AUSGEWÄHLTER TEXT:
Niederbayerns Landräte einig:
Kein Atommüllendlager im Bayerischen Wald"

11.07.2017 | Stand 04.08.2023, 14:18 Uhr
−Foto: n/a

Tagung im Landkreis Freyung-Grafenau: Saldenburger Granit als ungeeigneten Standort sofort streichen.

FREYUNG Im Rahmen ihrer Tagung im Landkreis Freyung-Grafenau am 16. Februar haben die niederbayerischen Landräte die Bundesregierung in einem Resolutionspapier aufgefordert, geologisch ungeeignete Standorte für Atommüllendlager aus dem Prozess der Standortsuche auszuschließen. Dies gelte insbesondere auch für den Saldenburger Granit im Bayerischen Wald.

Hintergrund dieser Forderung ist, dass die Bundesanstalt für Geowissenschaften und Rohstoffe bereits im Jahr 2007 die Eignung von Granit als Endlager für Atommüll in einer Studie verneint hatte. „Dafür gab es sehr gute Gründe, die auch heute noch unverändert gelten", so der gastgebende Landrat Sebastian Gruber aus Freyung. Zerklüfteter Granit wie im Bayerischen Wald bietet nicht die notwendige geologische Barriere-Wirkung, so die Experten der Bundesanstalt in ihrer Expertise.Granit als Lagerort für Atommüll wurde daher seinerzeit ausgeschlossen und damit praktisch auch ein Endlager im bayerischen Wald.

Trotz dieser wissenschaftlichen Ergebnisse wird Deutschland aber aktuell auf Empfehlung der Endlagerkommission als „weiße Landkarte“ deklariert. Granit zählt neben Ton- und Salzgestein nun doch wieder zu den Gesteinsarten, in denen radioaktiver Müll eingelagert werden kann. Somit ist nun auch der Saldenburger Granit wieder als potenzieller Endlagerort im Focus der Standortsuche.

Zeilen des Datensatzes

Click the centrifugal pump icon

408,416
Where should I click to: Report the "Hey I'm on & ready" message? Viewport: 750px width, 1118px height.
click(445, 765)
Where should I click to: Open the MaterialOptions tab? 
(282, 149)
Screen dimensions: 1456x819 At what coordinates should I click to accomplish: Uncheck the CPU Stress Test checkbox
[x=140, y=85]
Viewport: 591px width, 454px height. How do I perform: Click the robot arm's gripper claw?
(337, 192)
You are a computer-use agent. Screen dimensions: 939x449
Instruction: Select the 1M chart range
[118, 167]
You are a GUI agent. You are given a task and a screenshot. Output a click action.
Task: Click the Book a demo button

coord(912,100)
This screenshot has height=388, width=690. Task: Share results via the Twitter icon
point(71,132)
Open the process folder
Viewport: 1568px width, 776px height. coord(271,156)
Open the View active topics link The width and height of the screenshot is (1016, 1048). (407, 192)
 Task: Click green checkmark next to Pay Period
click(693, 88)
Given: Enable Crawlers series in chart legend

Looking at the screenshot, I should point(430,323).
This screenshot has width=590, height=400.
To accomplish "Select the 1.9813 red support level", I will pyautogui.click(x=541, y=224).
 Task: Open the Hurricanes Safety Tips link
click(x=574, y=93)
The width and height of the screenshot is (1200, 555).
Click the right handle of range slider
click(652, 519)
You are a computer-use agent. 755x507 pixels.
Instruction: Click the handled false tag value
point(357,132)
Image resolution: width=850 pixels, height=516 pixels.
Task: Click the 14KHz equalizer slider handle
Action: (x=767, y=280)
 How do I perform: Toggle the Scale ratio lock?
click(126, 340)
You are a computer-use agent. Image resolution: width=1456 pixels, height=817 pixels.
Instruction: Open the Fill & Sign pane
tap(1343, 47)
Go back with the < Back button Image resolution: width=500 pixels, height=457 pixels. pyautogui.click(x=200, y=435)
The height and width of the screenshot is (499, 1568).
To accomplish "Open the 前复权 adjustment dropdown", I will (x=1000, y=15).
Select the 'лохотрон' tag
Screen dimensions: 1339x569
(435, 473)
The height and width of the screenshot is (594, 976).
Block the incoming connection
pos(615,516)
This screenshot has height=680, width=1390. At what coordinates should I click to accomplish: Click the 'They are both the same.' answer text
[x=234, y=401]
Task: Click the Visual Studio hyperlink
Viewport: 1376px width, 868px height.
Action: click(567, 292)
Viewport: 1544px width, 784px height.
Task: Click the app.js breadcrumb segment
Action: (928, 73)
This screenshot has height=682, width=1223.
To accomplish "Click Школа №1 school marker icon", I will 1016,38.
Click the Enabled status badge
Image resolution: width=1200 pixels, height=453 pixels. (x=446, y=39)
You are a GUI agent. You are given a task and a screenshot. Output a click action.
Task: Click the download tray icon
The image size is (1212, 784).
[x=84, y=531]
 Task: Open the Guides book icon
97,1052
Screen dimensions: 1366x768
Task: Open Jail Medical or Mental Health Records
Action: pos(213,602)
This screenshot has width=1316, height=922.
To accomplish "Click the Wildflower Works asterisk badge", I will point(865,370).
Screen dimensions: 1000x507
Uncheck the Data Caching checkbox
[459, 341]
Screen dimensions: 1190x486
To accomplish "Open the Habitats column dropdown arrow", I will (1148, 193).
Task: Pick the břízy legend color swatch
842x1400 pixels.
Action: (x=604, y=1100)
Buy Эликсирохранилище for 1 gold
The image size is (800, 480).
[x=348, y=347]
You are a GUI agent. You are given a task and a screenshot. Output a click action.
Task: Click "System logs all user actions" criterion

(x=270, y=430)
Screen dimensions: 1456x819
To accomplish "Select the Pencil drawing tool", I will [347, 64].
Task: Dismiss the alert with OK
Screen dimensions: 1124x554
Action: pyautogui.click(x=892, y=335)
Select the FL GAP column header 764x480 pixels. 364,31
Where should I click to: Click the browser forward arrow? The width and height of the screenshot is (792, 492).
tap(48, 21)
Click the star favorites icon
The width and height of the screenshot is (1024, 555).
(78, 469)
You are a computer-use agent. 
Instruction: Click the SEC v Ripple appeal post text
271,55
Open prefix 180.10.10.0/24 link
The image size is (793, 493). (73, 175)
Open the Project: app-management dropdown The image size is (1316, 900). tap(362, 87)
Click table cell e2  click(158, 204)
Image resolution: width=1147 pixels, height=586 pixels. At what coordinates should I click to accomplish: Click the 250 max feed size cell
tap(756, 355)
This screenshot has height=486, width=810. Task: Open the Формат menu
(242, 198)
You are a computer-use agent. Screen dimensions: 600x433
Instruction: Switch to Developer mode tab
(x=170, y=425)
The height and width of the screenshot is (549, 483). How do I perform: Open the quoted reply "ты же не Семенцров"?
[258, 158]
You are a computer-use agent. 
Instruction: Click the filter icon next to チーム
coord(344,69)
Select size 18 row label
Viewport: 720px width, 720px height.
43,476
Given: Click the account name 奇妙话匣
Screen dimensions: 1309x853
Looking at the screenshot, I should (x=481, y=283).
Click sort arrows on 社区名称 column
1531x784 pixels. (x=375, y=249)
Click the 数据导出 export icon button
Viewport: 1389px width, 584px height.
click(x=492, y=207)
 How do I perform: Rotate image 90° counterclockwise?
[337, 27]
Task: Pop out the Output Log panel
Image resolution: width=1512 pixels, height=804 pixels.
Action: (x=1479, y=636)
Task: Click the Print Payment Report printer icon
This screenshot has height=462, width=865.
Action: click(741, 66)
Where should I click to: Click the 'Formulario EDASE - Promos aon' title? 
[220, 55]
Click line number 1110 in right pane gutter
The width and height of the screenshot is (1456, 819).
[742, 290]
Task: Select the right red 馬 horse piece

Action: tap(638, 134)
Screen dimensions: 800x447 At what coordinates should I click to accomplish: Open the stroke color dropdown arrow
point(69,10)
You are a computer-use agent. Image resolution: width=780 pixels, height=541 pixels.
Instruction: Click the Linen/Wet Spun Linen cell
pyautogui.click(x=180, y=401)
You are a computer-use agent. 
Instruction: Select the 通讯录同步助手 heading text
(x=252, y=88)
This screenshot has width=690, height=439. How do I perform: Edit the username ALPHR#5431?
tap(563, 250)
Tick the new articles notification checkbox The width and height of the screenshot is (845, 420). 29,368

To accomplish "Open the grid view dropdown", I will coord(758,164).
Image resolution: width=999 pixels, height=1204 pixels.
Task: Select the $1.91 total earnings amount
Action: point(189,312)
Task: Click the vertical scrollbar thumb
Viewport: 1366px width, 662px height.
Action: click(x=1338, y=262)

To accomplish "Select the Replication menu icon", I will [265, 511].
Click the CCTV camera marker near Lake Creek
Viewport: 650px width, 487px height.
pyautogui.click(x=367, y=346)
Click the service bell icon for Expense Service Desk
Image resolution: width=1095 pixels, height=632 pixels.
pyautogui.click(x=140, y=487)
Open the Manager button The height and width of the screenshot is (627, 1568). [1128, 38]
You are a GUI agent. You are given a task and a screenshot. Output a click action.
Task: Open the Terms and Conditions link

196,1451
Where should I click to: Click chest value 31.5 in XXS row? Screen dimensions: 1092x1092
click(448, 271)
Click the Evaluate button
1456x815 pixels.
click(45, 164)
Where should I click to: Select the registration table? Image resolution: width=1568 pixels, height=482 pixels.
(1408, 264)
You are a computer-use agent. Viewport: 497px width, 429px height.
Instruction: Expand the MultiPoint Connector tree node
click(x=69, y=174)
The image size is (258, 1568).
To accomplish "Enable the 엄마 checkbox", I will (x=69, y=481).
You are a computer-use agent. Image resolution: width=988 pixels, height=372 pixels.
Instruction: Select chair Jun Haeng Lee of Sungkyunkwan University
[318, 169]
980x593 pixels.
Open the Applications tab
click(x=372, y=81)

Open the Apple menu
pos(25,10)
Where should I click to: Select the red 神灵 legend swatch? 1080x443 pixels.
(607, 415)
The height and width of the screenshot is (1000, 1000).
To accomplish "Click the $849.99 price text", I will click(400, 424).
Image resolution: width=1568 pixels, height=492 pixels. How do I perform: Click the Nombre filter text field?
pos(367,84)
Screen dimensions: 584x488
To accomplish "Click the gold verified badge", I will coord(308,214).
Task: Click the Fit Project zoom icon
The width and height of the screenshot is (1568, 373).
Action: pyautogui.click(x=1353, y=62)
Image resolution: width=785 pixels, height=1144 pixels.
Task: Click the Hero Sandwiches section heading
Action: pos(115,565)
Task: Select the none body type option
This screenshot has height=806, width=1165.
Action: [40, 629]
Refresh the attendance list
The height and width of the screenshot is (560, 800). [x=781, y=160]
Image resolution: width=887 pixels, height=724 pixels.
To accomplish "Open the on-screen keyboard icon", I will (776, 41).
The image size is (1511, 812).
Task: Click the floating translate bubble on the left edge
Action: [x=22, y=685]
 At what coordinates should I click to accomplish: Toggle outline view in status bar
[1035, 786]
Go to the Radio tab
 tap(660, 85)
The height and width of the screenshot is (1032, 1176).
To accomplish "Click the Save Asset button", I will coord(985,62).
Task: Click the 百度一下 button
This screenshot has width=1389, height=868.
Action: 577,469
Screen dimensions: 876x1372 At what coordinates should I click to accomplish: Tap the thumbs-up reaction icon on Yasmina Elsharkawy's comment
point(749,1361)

AUFGABEN:
- 1) Stimmen diese Aussagen mit dem Bericht über das Atommüllendlager im Bayerischen Wald überein? Beantworte jede mit Ja oder Nein und zitiere die entscheidenden Worte wortgetreu. (a) Die niederbayerischen Landräte tagten am 16. Februar im Landkreis Freyung-Grafenau. (b) Die Bundesanstalt für Geowissenschaften und Rohstoffe bescheinigte Granit 2007 die Eignung als Endlager. (c) Granit gehört derzeit wieder zu den Gesteinsarten, die für die Einlagerung radioaktiven Mülls in Frage kommen.
- 2) Wie lässt sich der Absatz aus dem Bericht über das Atommüllendlager im Bayerischen Wald, der mit „Hintergrund dieser Forderung“ beginnt, als knappe Stichpunktliste mit seinen wesentlichen Fakten wiedergeben?
- 3) Führe den Bericht über das Atommüllendlager im Bayerischen Wald im Anschluss an seinen letzten Satz fort.

LÖSUNGEN:
- 1)
(a) Ja: „Im Rahmen ihrer Tagung im Landkreis Freyung-Grafenau am 16. Februar“
(b) Nein: „bereits im Jahr 2007 die Eignung von Granit als Endlager für Atommüll in einer Studie verneint hatte“
(c) Ja: „Granit zählt neben Ton- und Salzgestein nun doch wieder zu den Gesteinsarten, in denen radioaktiver Müll eingelagert werden kann.“

- 2)
- 2007 verneinte die Bundesanstalt für Geowissenschaften und Rohstoffe in einer Studie die Eignung von Granit als Endlager für Atommüll.
- Laut dem gastgebenden Landrat Sebastian Gruber aus Freyung gelten die Gründe dafür noch heute unverändert.
- Nach Ansicht der Experten bietet zerklüfteter Granit wie im Bayerischen Wald nicht die notwendige geologische Barriere-Wirkung.
- Granit wurde daher als Lagerort ausgeschlossen und damit praktisch auch ein Endlager im Bayerischen Wald.

- 3)
Der Saldenburger Granit grenzt an vier niederbayerische Landkreise mit insgesamt 459.616 Einwohnern und liegt nur eine gute Autostunde entfernt von der Metropolregion München. Der größte Standort der BMW Group ist gerade einmal 70 km Luftlinie entfernt. In unmittelbarer Nähe befindet sich der Nationalpark Bayerischer Wald, ein Schutzgebiet von internationalem Rang. Die  Transportproblematik betrifft das gesamte, ohnehin schon heute überlastete Verkehrsnetz Niederbayerns. Die Landräte wollen auch darauf die Aufmerksamkeit lenken, die niederbayerischen Straßen wickeln den internationalen Verkehr für wichtige Wirtschaftsstandorte und international bedeutsame Unternehmen ab. „Eine Castor-Blockade auf der A 3 oder ihren Ausweichrouten wäre weit über Niederbayern hinaus wirtschaftlich zu spüren", so Deggendorfs Landrat Christian Bernreiter.

Die Endlagerkommission auf Bundesebene schließt Konzepte, bei denen der langzeitsichere Einschluss der radioaktiven Abfälle nur auf technischen Barrieren beruht, grundsätzlich nicht mehr aus. Neben Vertretern der Wissenschaft gehören ihr auch Vertreter des Bundestags und der Bundesländer sowie gesellschaftlicher Gruppierungen an.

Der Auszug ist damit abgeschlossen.